Saved entries:
********************

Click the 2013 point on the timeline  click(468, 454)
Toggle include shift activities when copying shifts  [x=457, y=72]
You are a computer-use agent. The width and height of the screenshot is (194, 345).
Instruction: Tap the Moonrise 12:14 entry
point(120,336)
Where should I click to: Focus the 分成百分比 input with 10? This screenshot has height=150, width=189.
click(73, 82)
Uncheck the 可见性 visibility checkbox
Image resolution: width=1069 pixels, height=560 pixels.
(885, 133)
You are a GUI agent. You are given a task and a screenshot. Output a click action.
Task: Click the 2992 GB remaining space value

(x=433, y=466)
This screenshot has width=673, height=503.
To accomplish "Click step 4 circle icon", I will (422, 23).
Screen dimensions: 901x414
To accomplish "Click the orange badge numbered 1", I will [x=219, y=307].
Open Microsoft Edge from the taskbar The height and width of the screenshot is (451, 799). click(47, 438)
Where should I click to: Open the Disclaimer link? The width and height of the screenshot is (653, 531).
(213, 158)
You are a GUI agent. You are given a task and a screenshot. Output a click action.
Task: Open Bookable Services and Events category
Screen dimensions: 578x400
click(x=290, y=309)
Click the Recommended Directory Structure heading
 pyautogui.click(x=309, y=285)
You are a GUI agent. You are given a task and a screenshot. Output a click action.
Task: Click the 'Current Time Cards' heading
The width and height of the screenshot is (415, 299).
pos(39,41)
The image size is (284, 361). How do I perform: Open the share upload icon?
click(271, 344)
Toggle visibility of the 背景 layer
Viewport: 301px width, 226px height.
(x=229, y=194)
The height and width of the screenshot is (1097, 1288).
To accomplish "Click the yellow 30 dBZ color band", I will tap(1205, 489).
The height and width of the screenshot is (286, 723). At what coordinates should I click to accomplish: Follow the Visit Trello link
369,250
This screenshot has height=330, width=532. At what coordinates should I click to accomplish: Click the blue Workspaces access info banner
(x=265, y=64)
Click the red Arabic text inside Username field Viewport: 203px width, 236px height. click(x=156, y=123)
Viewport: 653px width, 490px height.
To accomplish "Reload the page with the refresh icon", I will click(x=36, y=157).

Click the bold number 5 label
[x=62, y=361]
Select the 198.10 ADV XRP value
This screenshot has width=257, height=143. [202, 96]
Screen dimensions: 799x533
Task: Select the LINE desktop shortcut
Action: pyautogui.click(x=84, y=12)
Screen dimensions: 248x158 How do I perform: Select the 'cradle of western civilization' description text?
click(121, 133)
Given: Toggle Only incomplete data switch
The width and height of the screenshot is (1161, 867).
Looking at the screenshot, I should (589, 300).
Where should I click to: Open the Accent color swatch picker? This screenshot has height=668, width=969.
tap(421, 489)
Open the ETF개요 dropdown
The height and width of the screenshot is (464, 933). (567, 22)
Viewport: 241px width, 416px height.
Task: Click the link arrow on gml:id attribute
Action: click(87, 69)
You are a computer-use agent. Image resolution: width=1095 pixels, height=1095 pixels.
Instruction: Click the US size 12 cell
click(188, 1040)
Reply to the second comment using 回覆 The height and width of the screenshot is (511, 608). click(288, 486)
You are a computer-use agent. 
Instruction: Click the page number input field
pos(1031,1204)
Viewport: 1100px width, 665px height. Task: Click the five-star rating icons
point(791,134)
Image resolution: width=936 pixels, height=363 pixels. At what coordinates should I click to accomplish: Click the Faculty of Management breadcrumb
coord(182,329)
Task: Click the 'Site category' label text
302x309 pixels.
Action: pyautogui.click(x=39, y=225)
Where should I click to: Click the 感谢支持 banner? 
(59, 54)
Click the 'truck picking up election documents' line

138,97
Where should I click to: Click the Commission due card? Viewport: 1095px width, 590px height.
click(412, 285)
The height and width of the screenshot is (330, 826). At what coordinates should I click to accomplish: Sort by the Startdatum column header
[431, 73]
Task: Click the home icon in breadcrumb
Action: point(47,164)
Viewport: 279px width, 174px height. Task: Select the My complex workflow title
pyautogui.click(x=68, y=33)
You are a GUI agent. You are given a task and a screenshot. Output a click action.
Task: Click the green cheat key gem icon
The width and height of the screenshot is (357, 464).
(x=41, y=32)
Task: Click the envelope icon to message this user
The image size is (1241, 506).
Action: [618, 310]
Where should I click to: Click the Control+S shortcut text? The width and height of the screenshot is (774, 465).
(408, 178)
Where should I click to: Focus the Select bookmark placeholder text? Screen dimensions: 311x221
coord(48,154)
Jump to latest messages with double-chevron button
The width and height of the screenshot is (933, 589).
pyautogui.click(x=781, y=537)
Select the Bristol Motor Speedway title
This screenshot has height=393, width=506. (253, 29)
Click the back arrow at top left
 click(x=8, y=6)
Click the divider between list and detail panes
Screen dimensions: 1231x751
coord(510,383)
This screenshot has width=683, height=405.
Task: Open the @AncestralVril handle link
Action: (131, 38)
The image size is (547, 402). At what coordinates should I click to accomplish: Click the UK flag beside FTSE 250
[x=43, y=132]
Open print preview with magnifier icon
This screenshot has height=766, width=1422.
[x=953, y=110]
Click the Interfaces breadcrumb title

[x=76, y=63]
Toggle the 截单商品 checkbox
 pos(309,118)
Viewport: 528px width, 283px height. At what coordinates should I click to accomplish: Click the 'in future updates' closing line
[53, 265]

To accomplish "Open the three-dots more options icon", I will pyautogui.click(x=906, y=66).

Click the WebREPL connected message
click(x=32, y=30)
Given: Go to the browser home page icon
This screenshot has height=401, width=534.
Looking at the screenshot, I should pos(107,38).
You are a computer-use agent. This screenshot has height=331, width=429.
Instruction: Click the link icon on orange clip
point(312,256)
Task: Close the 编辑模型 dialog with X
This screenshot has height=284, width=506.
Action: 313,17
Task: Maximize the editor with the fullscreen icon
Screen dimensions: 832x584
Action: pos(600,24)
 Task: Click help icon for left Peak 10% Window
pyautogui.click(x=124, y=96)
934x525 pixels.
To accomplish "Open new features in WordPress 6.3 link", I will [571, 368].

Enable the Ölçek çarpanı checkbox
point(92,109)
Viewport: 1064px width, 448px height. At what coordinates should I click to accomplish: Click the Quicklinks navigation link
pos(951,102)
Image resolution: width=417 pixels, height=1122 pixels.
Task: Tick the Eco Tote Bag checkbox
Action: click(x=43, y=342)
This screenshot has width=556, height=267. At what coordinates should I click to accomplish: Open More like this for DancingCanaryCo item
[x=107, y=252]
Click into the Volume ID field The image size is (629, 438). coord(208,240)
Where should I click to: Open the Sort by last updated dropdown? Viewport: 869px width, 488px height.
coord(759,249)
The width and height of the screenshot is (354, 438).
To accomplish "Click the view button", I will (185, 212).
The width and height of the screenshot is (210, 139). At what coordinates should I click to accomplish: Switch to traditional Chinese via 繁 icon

********************

Problem statement:
Print each entry exactly as it was written.

Solution to the problem:
Click the 2013 point on the timeline  click(468, 454)
Toggle include shift activities when copying shifts  [x=457, y=72]
You are a computer-use agent. The width and height of the screenshot is (194, 345).
Instruction: Tap the Moonrise 12:14 entry
point(120,336)
Where should I click to: Focus the 分成百分比 input with 10? This screenshot has height=150, width=189.
click(73, 82)
Uncheck the 可见性 visibility checkbox
Image resolution: width=1069 pixels, height=560 pixels.
(885, 133)
You are a GUI agent. You are given a task and a screenshot. Output a click action.
Task: Click the 2992 GB remaining space value

(x=433, y=466)
This screenshot has width=673, height=503.
To accomplish "Click step 4 circle icon", I will (422, 23).
Screen dimensions: 901x414
To accomplish "Click the orange badge numbered 1", I will [x=219, y=307].
Open Microsoft Edge from the taskbar The height and width of the screenshot is (451, 799). click(47, 438)
Where should I click to: Open the Disclaimer link? The width and height of the screenshot is (653, 531).
(213, 158)
You are a GUI agent. You are given a task and a screenshot. Output a click action.
Task: Open Bookable Services and Events category
Screen dimensions: 578x400
click(x=290, y=309)
Click the Recommended Directory Structure heading
 pyautogui.click(x=309, y=285)
You are a GUI agent. You are given a task and a screenshot. Output a click action.
Task: Click the 'Current Time Cards' heading
The width and height of the screenshot is (415, 299).
pos(39,41)
The image size is (284, 361). How do I perform: Open the share upload icon?
click(271, 344)
Toggle visibility of the 背景 layer
Viewport: 301px width, 226px height.
(x=229, y=194)
The height and width of the screenshot is (1097, 1288).
To accomplish "Click the yellow 30 dBZ color band", I will tap(1205, 489).
The height and width of the screenshot is (286, 723). At what coordinates should I click to accomplish: Follow the Visit Trello link
369,250
This screenshot has height=330, width=532. At what coordinates should I click to accomplish: Click the blue Workspaces access info banner
(x=265, y=64)
Click the red Arabic text inside Username field Viewport: 203px width, 236px height. click(x=156, y=123)
Viewport: 653px width, 490px height.
To accomplish "Reload the page with the refresh icon", I will click(x=36, y=157).

Click the bold number 5 label
[x=62, y=361]
Select the 198.10 ADV XRP value
This screenshot has width=257, height=143. [202, 96]
Screen dimensions: 799x533
Task: Select the LINE desktop shortcut
Action: pyautogui.click(x=84, y=12)
Screen dimensions: 248x158 How do I perform: Select the 'cradle of western civilization' description text?
click(121, 133)
Given: Toggle Only incomplete data switch
The width and height of the screenshot is (1161, 867).
Looking at the screenshot, I should (589, 300).
Where should I click to: Open the Accent color swatch picker? This screenshot has height=668, width=969.
tap(421, 489)
Open the ETF개요 dropdown
The height and width of the screenshot is (464, 933). (567, 22)
Viewport: 241px width, 416px height.
Task: Click the link arrow on gml:id attribute
Action: click(87, 69)
You are a computer-use agent. Image resolution: width=1095 pixels, height=1095 pixels.
Instruction: Click the US size 12 cell
click(188, 1040)
Reply to the second comment using 回覆 The height and width of the screenshot is (511, 608). click(288, 486)
You are a computer-use agent. 
Instruction: Click the page number input field
pos(1031,1204)
Viewport: 1100px width, 665px height. Task: Click the five-star rating icons
point(791,134)
Image resolution: width=936 pixels, height=363 pixels. At what coordinates should I click to accomplish: Click the Faculty of Management breadcrumb
coord(182,329)
Task: Click the 'Site category' label text
302x309 pixels.
Action: pyautogui.click(x=39, y=225)
Where should I click to: Click the 感谢支持 banner? 
(59, 54)
Click the 'truck picking up election documents' line

138,97
Where should I click to: Click the Commission due card? Viewport: 1095px width, 590px height.
click(412, 285)
The height and width of the screenshot is (330, 826). At what coordinates should I click to accomplish: Sort by the Startdatum column header
[431, 73]
Task: Click the home icon in breadcrumb
Action: point(47,164)
Viewport: 279px width, 174px height. Task: Select the My complex workflow title
pyautogui.click(x=68, y=33)
You are a GUI agent. You are given a task and a screenshot. Output a click action.
Task: Click the green cheat key gem icon
The width and height of the screenshot is (357, 464).
(x=41, y=32)
Task: Click the envelope icon to message this user
The image size is (1241, 506).
Action: [618, 310]
Where should I click to: Click the Control+S shortcut text? The width and height of the screenshot is (774, 465).
(408, 178)
Where should I click to: Focus the Select bookmark placeholder text? Screen dimensions: 311x221
coord(48,154)
Jump to latest messages with double-chevron button
The width and height of the screenshot is (933, 589).
pyautogui.click(x=781, y=537)
Select the Bristol Motor Speedway title
This screenshot has height=393, width=506. (253, 29)
Click the back arrow at top left
 click(x=8, y=6)
Click the divider between list and detail panes
Screen dimensions: 1231x751
coord(510,383)
This screenshot has width=683, height=405.
Task: Open the @AncestralVril handle link
Action: (131, 38)
The image size is (547, 402). At what coordinates should I click to accomplish: Click the UK flag beside FTSE 250
[x=43, y=132]
Open print preview with magnifier icon
This screenshot has height=766, width=1422.
[x=953, y=110]
Click the Interfaces breadcrumb title

[x=76, y=63]
Toggle the 截单商品 checkbox
 pos(309,118)
Viewport: 528px width, 283px height. At what coordinates should I click to accomplish: Click the 'in future updates' closing line
[53, 265]

To accomplish "Open the three-dots more options icon", I will pyautogui.click(x=906, y=66).

Click the WebREPL connected message
click(x=32, y=30)
Given: Go to the browser home page icon
This screenshot has height=401, width=534.
Looking at the screenshot, I should pos(107,38).
You are a computer-use agent. This screenshot has height=331, width=429.
Instruction: Click the link icon on orange clip
point(312,256)
Task: Close the 编辑模型 dialog with X
This screenshot has height=284, width=506.
Action: 313,17
Task: Maximize the editor with the fullscreen icon
Screen dimensions: 832x584
Action: pos(600,24)
 Task: Click help icon for left Peak 10% Window
pyautogui.click(x=124, y=96)
934x525 pixels.
To accomplish "Open new features in WordPress 6.3 link", I will [571, 368].

Enable the Ölçek çarpanı checkbox
point(92,109)
Viewport: 1064px width, 448px height. At what coordinates should I click to accomplish: Click the Quicklinks navigation link
pos(951,102)
Image resolution: width=417 pixels, height=1122 pixels.
Task: Tick the Eco Tote Bag checkbox
Action: click(x=43, y=342)
This screenshot has width=556, height=267. At what coordinates should I click to accomplish: Open More like this for DancingCanaryCo item
[x=107, y=252]
Click into the Volume ID field The image size is (629, 438). coord(208,240)
Where should I click to: Open the Sort by last updated dropdown? Viewport: 869px width, 488px height.
coord(759,249)
The width and height of the screenshot is (354, 438).
To accomplish "Click the view button", I will (185, 212).
The width and height of the screenshot is (210, 139). At what coordinates should I click to accomplish: Switch to traditional Chinese via 繁 icon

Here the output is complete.